Anger Management for Parents

Anger Management for Parents

“How do I stay calm when my kids are driving me crazy?!”

It’s a common question we hear from parents and we get it. When your kids are doing something that seems designed to push your buttons and make you mad, it can be hard to stay calm and not yell. We also know that you don’t want to be the parent who yells. You just want your kids to listen.

Which is why today, Dr. Phelan is talking about:

  • How you can use your irritation constructively!
  • The ways that talking, negotiating, and arguing affection your level of frustration, and your parenting self-esteem
  • What you can do to keep your cool, even in the most frustrating situations

No Talking, No Emotion

One of the most important rules of the 1-2-3 Magic program is the "no talking, no emotion" rule when you are counting. It's also one of the hardest to follow. As humans we tend to want to talk and reason, but when it comes to getting kids to behave, it's better to stay calm and stay quiet.

Expectations

One way to help yourself to stay calm and not get angry with your kids when the misbehave is to set realistic expectations. If you have an expectation that your kids will always be well-behaved, that they will always listen, and they will always do something the first time they're asked without arguing, you're going to be disappointed and frustrated. 

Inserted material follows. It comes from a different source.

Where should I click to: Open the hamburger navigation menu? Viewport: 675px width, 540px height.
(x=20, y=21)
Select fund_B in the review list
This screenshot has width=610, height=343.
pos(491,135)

If you instead set realistic expectations about how often your kids are going to fight with each other, when they're going to use the high-pitched voice you don't like, or the fact that young children have tantrums daily, you'll find yourself feeling much calmer when those things do happen because you already know they're coming up! This will make it easier to follow the plans you've made for how to deal with those issues.

Problem Solving

As humans, we feel irritation and anger to push us to solve problems. You can use the energy from the irritation you feel to inspire you to work with your kids and your partner to create a plan to deal with kid's misbehavior at home.